**Texto de lectura:**
******************************

Llegó a mi casa en diciembre del año pasado. No sé si celebró las fiestas de fin de año, no supe cómo la pasó en navidad, la noche del año nuevo no escuché su risa. En enero y febrero tampoco supe de él, mi mujer me enteró que teníamos un inquilino en el cuarto piso, pero solo le conocí cuando se cerraron nuestras puertas por la cuarentena. Le vi, y sonreí, y él sonrió.

Su simpático rostro y sus ojos azules impedían no fijarse en él, pero más llamativo era su entonar, no era del veloz caraqueño, era una entonación como los de mi pueblo, de mis andes queridos, pero con una alegría tropical. Me dijo: “A su orden señor”. Y luego, y esto sonará fuerte, dijo cosas como, “me oyes Sebastián”, “coño de su madre”, “de pinga”, “estoy arrecho”. Entonces le molestaba por su dialecto tan sexualizado y él que no se quedaba atrás, me dijo, “no digas nada, que ustedes los peruanos cuando hablan todo es de pinga para abajo” y me maté risa”.

Fue mi acompañante para hacer las compras los fines de semana, y para probar su valor le ofrecí comprarle su mercado, que él pidiera, y su delicadeza humana se mostró, escatimando, solo pidió unas papitas, cebollas y tomates. Con eso hizo una sopa, una sopa que me volvió a los tiempos cuando mi madre me servía sus calditos en las noches de invierno. Me quedé admirado y él estaba preocupado, quiso disculparse porque le faltó no sé qué ingrediente, pero su caldito estaba rico, y él preocupado por el ingrediente se sentía que había fallado. Su humanidad era tan grande a pesar de su escasez.

Las conversaciones en la amistad son el ingrediente principal, y él escuchaba a pesar que hablaba más. Un día le estuve contando mis temores y sobre mis poemas, pero él también hablaba a la vez de los platos peruanos que ya sabía cocinar, entonces le molesté porque parecía que no me escuchaba, y me dijo que sí me había escuchado, que parecía que no escuchara pero que él estaba atento, y era así, me dijo todo lo que le había contado y también la interpretación de mis temores.

******************************

**Fragmentos de registros:**

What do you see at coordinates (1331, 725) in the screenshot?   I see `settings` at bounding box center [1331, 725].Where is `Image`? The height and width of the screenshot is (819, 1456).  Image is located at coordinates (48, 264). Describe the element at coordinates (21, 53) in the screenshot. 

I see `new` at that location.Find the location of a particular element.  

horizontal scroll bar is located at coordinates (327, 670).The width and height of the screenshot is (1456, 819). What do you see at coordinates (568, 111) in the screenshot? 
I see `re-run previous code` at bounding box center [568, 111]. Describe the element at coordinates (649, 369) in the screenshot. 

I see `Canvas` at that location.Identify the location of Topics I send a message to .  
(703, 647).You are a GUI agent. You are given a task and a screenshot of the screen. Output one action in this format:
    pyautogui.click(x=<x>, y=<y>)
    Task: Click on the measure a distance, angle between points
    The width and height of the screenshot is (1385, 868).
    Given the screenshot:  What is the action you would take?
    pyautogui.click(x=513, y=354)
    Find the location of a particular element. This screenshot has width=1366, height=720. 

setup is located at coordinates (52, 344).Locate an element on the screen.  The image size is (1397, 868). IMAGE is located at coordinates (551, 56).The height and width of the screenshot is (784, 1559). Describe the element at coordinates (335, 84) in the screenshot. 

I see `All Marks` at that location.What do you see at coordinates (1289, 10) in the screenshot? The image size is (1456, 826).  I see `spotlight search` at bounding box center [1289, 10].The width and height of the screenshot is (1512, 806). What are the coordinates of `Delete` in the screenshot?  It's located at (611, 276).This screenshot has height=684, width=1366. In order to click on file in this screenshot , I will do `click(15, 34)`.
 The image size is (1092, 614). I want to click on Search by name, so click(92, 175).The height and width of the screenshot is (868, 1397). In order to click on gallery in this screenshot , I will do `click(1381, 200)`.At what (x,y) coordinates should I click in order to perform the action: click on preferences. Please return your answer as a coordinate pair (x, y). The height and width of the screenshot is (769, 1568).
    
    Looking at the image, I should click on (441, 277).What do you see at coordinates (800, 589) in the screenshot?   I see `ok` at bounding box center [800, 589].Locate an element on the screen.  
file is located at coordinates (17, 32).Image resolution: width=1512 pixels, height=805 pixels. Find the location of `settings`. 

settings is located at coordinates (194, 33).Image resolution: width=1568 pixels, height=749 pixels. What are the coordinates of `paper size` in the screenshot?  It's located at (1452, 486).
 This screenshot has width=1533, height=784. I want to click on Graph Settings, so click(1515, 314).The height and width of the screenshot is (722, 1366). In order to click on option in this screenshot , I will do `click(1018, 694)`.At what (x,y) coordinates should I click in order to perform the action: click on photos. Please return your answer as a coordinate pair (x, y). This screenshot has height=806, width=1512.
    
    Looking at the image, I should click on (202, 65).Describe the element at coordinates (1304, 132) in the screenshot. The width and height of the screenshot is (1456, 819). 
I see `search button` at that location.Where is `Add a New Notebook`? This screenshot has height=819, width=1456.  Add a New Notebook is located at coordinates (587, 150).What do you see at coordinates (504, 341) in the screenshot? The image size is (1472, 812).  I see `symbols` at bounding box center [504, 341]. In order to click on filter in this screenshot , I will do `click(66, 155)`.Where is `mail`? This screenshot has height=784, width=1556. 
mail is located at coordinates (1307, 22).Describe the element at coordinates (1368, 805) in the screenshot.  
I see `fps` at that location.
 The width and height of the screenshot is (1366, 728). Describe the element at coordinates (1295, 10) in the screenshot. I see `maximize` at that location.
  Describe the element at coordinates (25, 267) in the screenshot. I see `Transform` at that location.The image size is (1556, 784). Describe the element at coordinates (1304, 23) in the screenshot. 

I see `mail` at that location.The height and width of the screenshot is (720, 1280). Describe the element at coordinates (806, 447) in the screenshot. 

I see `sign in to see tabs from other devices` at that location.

******************************

**Comprueba tu comprensión:**
**1)** Contesta estas preguntas sobre el texto de lectura:
(a) ¿En qué mes llegó el inquilino a la casa?
(b) ¿De qué color eran sus ojos?
(c) ¿Qué pidió cuando le ofrecieron comprarle su mercado?
**2)** Devuelve, sin ningún cambio, todo lo que va en el texto de lectura desde «Las conversaciones en» hasta «de mis temores.».

**Solucionario:**
**1)**
(a) En diciembre del año pasado.
(b) Azules.
(c) Unas papitas, cebollas y tomates.

**2)**
Las conversaciones en la amistad son el ingrediente principal, y él escuchaba a pesar que hablaba más. Un día le estuve contando mis temores y sobre mis poemas, pero él también hablaba a la vez de los platos peruanos que ya sabía cocinar, entonces le molesté porque parecía que no me escuchaba, y me dijo que sí me había escuchado, que parecía que no escuchara pero que él estaba atento, y era así, me dijo todo lo que le había contado y también la interpretación de mis temores.